(Stored items)
▬▬▬▬▬▬

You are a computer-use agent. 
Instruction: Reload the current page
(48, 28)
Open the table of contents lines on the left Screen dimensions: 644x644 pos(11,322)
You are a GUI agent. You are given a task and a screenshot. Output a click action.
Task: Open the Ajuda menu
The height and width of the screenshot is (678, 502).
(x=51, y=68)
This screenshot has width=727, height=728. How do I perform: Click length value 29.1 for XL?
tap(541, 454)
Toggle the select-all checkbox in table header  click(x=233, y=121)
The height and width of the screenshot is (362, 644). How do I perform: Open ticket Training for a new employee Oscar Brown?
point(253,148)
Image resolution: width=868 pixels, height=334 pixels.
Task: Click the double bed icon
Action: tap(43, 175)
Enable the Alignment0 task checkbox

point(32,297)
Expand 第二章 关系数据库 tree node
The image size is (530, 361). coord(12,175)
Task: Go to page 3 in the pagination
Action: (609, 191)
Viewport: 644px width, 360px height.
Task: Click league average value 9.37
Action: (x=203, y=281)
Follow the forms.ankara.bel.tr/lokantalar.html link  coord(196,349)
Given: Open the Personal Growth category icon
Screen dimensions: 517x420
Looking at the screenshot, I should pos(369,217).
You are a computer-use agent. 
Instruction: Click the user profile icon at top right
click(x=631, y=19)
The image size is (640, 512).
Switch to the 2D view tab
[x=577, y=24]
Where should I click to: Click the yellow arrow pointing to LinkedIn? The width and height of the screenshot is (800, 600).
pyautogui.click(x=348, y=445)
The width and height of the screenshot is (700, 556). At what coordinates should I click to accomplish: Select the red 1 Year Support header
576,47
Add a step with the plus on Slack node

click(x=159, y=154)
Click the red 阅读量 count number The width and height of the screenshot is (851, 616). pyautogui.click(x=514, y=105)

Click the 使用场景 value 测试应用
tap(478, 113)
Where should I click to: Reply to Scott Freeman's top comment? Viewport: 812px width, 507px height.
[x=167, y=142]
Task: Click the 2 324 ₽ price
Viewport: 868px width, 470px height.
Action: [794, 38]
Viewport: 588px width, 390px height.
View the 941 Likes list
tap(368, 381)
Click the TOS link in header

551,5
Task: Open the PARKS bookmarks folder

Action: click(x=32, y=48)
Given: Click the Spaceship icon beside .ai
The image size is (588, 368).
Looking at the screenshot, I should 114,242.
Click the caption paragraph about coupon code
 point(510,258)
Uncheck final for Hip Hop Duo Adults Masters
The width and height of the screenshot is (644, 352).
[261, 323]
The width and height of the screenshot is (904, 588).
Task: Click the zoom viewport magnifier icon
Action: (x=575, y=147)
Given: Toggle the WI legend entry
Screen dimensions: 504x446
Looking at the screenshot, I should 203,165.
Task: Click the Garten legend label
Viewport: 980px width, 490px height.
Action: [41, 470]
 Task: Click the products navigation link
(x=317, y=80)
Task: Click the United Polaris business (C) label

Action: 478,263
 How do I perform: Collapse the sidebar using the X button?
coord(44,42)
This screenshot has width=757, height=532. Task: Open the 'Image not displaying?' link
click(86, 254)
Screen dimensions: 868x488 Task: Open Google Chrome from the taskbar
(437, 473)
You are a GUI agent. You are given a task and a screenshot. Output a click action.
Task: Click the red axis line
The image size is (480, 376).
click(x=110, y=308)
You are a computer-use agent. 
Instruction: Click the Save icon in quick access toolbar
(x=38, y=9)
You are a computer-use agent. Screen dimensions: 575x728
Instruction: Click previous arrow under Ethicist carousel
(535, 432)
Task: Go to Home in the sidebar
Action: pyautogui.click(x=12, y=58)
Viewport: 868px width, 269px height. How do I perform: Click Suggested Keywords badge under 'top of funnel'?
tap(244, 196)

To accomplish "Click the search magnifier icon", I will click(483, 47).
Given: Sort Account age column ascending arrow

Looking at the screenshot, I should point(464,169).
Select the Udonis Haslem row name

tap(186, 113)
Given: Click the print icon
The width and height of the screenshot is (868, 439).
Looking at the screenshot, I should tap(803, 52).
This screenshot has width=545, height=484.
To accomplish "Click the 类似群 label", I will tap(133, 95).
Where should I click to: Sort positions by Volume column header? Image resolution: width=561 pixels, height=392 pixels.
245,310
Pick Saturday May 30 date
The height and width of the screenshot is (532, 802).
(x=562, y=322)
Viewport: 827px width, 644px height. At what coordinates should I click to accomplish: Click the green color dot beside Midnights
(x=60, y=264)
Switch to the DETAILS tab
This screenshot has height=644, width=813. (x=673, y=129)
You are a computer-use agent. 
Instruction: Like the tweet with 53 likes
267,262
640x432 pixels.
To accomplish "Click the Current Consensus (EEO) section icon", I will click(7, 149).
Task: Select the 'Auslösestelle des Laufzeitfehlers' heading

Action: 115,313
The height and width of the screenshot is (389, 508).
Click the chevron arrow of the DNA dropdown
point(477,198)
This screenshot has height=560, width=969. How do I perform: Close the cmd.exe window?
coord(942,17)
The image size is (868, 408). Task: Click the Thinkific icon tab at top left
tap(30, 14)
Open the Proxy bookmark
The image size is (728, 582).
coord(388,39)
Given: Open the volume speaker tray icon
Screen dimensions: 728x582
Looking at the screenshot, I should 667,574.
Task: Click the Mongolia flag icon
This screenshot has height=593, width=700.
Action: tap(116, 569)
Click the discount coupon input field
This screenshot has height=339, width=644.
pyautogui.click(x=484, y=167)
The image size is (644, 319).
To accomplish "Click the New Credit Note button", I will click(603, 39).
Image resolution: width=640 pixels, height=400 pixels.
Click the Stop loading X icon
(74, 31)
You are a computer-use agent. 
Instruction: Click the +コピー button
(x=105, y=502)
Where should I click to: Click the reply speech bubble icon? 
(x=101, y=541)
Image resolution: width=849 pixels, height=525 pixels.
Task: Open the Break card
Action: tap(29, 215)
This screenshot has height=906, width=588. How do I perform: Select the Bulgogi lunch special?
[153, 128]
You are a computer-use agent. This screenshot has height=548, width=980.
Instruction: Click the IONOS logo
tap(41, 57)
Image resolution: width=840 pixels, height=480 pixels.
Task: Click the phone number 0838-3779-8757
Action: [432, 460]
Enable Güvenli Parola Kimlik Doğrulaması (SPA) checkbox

▬▬▬▬▬▬

◆ **INSTRUCTIONS FOR THE TASK**
Go through the data and retype all of it exactly.

◆ **TASK RESULT**
You are a computer-use agent. 
Instruction: Reload the current page
(48, 28)
Open the table of contents lines on the left Screen dimensions: 644x644 pos(11,322)
You are a GUI agent. You are given a task and a screenshot. Output a click action.
Task: Open the Ajuda menu
The height and width of the screenshot is (678, 502).
(x=51, y=68)
This screenshot has width=727, height=728. How do I perform: Click length value 29.1 for XL?
tap(541, 454)
Toggle the select-all checkbox in table header  click(x=233, y=121)
The height and width of the screenshot is (362, 644). How do I perform: Open ticket Training for a new employee Oscar Brown?
point(253,148)
Image resolution: width=868 pixels, height=334 pixels.
Task: Click the double bed icon
Action: tap(43, 175)
Enable the Alignment0 task checkbox

point(32,297)
Expand 第二章 关系数据库 tree node
The image size is (530, 361). coord(12,175)
Task: Go to page 3 in the pagination
Action: (609, 191)
Viewport: 644px width, 360px height.
Task: Click league average value 9.37
Action: (x=203, y=281)
Follow the forms.ankara.bel.tr/lokantalar.html link  coord(196,349)
Given: Open the Personal Growth category icon
Screen dimensions: 517x420
Looking at the screenshot, I should pos(369,217).
You are a computer-use agent. 
Instruction: Click the user profile icon at top right
click(x=631, y=19)
The image size is (640, 512).
Switch to the 2D view tab
[x=577, y=24]
Where should I click to: Click the yellow arrow pointing to LinkedIn? The width and height of the screenshot is (800, 600).
pyautogui.click(x=348, y=445)
The width and height of the screenshot is (700, 556). At what coordinates should I click to accomplish: Select the red 1 Year Support header
576,47
Add a step with the plus on Slack node

click(x=159, y=154)
Click the red 阅读量 count number The width and height of the screenshot is (851, 616). pyautogui.click(x=514, y=105)

Click the 使用场景 value 测试应用
tap(478, 113)
Where should I click to: Reply to Scott Freeman's top comment? Viewport: 812px width, 507px height.
[x=167, y=142]
Task: Click the 2 324 ₽ price
Viewport: 868px width, 470px height.
Action: [794, 38]
Viewport: 588px width, 390px height.
View the 941 Likes list
tap(368, 381)
Click the TOS link in header

551,5
Task: Open the PARKS bookmarks folder

Action: click(x=32, y=48)
Given: Click the Spaceship icon beside .ai
The image size is (588, 368).
Looking at the screenshot, I should 114,242.
Click the caption paragraph about coupon code
 point(510,258)
Uncheck final for Hip Hop Duo Adults Masters
The width and height of the screenshot is (644, 352).
[261, 323]
The width and height of the screenshot is (904, 588).
Task: Click the zoom viewport magnifier icon
Action: (x=575, y=147)
Given: Toggle the WI legend entry
Screen dimensions: 504x446
Looking at the screenshot, I should 203,165.
Task: Click the Garten legend label
Viewport: 980px width, 490px height.
Action: [41, 470]
 Task: Click the products navigation link
(x=317, y=80)
Task: Click the United Polaris business (C) label

Action: 478,263
 How do I perform: Collapse the sidebar using the X button?
coord(44,42)
This screenshot has width=757, height=532. Task: Open the 'Image not displaying?' link
click(86, 254)
Screen dimensions: 868x488 Task: Open Google Chrome from the taskbar
(437, 473)
You are a GUI agent. You are given a task and a screenshot. Output a click action.
Task: Click the red axis line
The image size is (480, 376).
click(x=110, y=308)
You are a computer-use agent. 
Instruction: Click the Save icon in quick access toolbar
(x=38, y=9)
You are a computer-use agent. Screen dimensions: 575x728
Instruction: Click previous arrow under Ethicist carousel
(535, 432)
Task: Go to Home in the sidebar
Action: pyautogui.click(x=12, y=58)
Viewport: 868px width, 269px height. How do I perform: Click Suggested Keywords badge under 'top of funnel'?
tap(244, 196)

To accomplish "Click the search magnifier icon", I will click(483, 47).
Given: Sort Account age column ascending arrow

Looking at the screenshot, I should point(464,169).
Select the Udonis Haslem row name

tap(186, 113)
Given: Click the print icon
The width and height of the screenshot is (868, 439).
Looking at the screenshot, I should tap(803, 52).
This screenshot has width=545, height=484.
To accomplish "Click the 类似群 label", I will tap(133, 95).
Where should I click to: Sort positions by Volume column header? Image resolution: width=561 pixels, height=392 pixels.
245,310
Pick Saturday May 30 date
The height and width of the screenshot is (532, 802).
(x=562, y=322)
Viewport: 827px width, 644px height. At what coordinates should I click to accomplish: Click the green color dot beside Midnights
(x=60, y=264)
Switch to the DETAILS tab
This screenshot has height=644, width=813. (x=673, y=129)
You are a computer-use agent. 
Instruction: Like the tweet with 53 likes
267,262
640x432 pixels.
To accomplish "Click the Current Consensus (EEO) section icon", I will click(7, 149).
Task: Select the 'Auslösestelle des Laufzeitfehlers' heading

Action: 115,313
The height and width of the screenshot is (389, 508).
Click the chevron arrow of the DNA dropdown
point(477,198)
This screenshot has height=560, width=969. How do I perform: Close the cmd.exe window?
coord(942,17)
The image size is (868, 408). Task: Click the Thinkific icon tab at top left
tap(30, 14)
Open the Proxy bookmark
The image size is (728, 582).
coord(388,39)
Given: Open the volume speaker tray icon
Screen dimensions: 728x582
Looking at the screenshot, I should 667,574.
Task: Click the Mongolia flag icon
This screenshot has height=593, width=700.
Action: tap(116, 569)
Click the discount coupon input field
This screenshot has height=339, width=644.
pyautogui.click(x=484, y=167)
The image size is (644, 319).
To accomplish "Click the New Credit Note button", I will click(603, 39).
Image resolution: width=640 pixels, height=400 pixels.
Click the Stop loading X icon
(74, 31)
You are a computer-use agent. 
Instruction: Click the +コピー button
(x=105, y=502)
Where should I click to: Click the reply speech bubble icon? 
(x=101, y=541)
Image resolution: width=849 pixels, height=525 pixels.
Task: Open the Break card
Action: tap(29, 215)
This screenshot has height=906, width=588. How do I perform: Select the Bulgogi lunch special?
[153, 128]
You are a computer-use agent. This screenshot has height=548, width=980.
Instruction: Click the IONOS logo
tap(41, 57)
Image resolution: width=840 pixels, height=480 pixels.
Task: Click the phone number 0838-3779-8757
Action: [432, 460]
Enable Güvenli Parola Kimlik Doğrulaması (SPA) checkbox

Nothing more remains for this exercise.